- Task details: Continue the account of Khrushchev's confrontation with Neizvestny at the Manège exhibition, starting after its final sentence.

- Excerpted text:
Energy

Emma Bovary was defeated by village life.  But what if her ideals had been greater, and the enemy bigger and far more concrete?  Like a large town or city?  No!  Like the modern state.

The artists hung their own works in the Manège building.  Several of them worked throughout the night.  Then they waited.  The building was cordoned off by security men.  The gallery was searched.  Windows and curtains were checked.

The entourage of about seventy men entered the building.  Khrushchev had no sooner reached the top of the stairs than he began to shout: ‘Dog shit!  Filth!  Disgrace!  Who is responsible for this?  Who is the leader?’

A man stepped forward.

‘Who are you?’

The voice of the man was scarcely audible. ‘Bilyutin,’ he said.

‘Who?’ shouted Khrushchev.

Somebody in the government ranks said: “He’s not the real leader.  We don’t want him.  That’s the real leader!’ and pointed at Neizvestny.

Khrushchev began to shout again.  But this time Neizvestny shouted back: ‘You may be Premier and Chairman but not here in front of my works.  Here I am the Premier and we shall discuss as equals.’

To many of his friends this reply of Neizvestny’s seemed more dangerous than Khrushchev’s anger.

A minister by the side of Khrushchev: ‘Who are you talking to?  This is the Prime Minister.  As for you, we are going to have you sent to the uranium mines.’

Two security men seized Neizvestny’s arms.  He ignored the minister and spoke straight to Khrushchev.  They are both short men of about equal height.

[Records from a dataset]
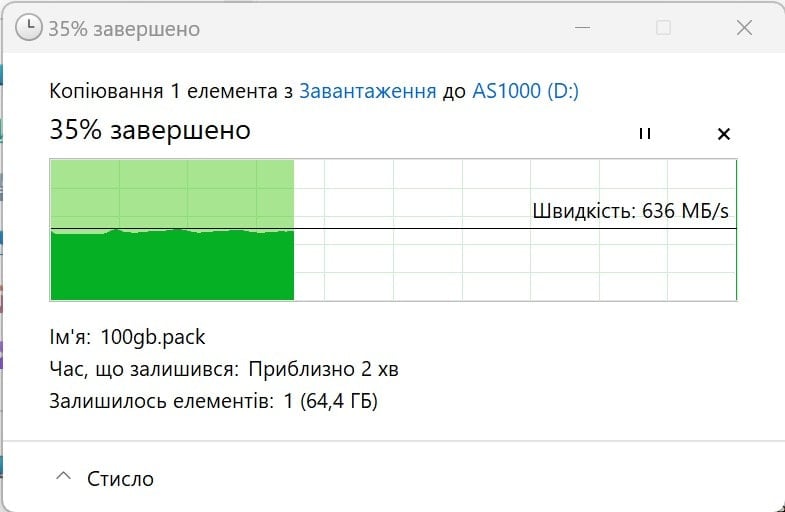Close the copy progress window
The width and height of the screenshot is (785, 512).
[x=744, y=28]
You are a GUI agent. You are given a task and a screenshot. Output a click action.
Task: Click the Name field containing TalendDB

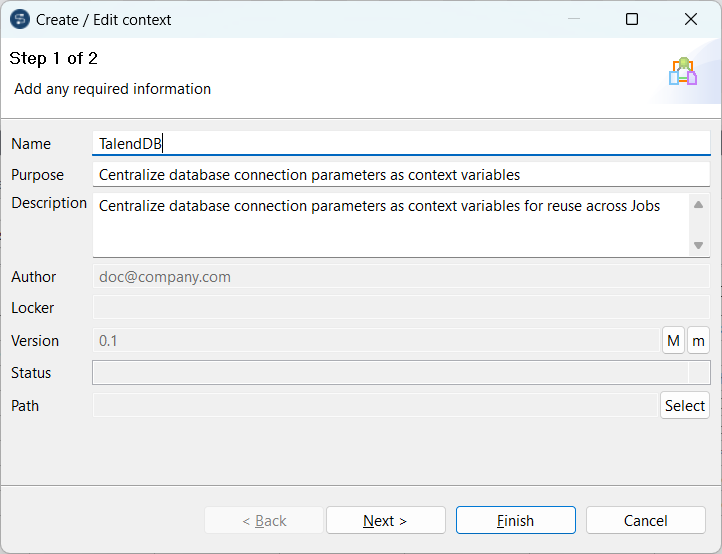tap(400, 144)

- The answer:
‘You are talking to a man who is perfectly capable of killing himself at any moment.  Your threats mean nothing to me.’

The formality of the statement made it entirely convincing.

At a sign from the same person in the entourage who had instructed the security men to seize Neizvestny’s arms, they now released him.

Feeling his arms freed, Neizvestny slowly turned his back and began to walk towards his works.  For a moment nobody moved.  He knew for the second time in his life he was very near to being lost.  What happened next would be decisive.  He continued walking, straining his ears.  The artists and onlookers were absolutely silent.  At last he heard heavy, slow breathing behind him.  Khrushchev was following.

The two men began to argue about the works on view, often raising their voices.  Neizvestny was frequently interrupted by those who had by now reassembled around the Prime Minister.

The head of the Security Police: ‘Look at the coat you’re wearing – it’s a beatnik coat.’

Neizvestny: ‘I have been working all night preparing this exhibition.  You men wouldn’t allow my wife in this morning to bring me a clean shirt.  You should be ashamed of yourself, in a society which honours labour, to make such a remark.’

When Neizvestny referred to the work of his artist friends, he was accused of being a homosexual.  He replied by again speaking directly to Khrushchev.

‘In such matters, Nikita Sergeyevich, it is awkward to bear testimony on one’s own behalf.  But if you could find a girl here and now – I think I would be able to show you.’

Khrushchev laughed.  Then, on the next occasion when Neizvestny contradicted him, he suddenly demanded: ‘Where do you get your bronze from?’

Neizvestny: ‘I steal it?’

A minister: ‘He’s mixed up in the black market and other rackets too.’

Neizvestny: ‘Those are very grave charges made by a government head and I demand the fullest possible investigation.  Pending the results of this investigation I should like to say that I do not steal in the way that has been implied.  The material I use is scrap.  But, in order to go on working at all, I have to come by it illegally.’

Gradually the talk between the two men became less tense.  And the subject was no longer exclusively the work on view.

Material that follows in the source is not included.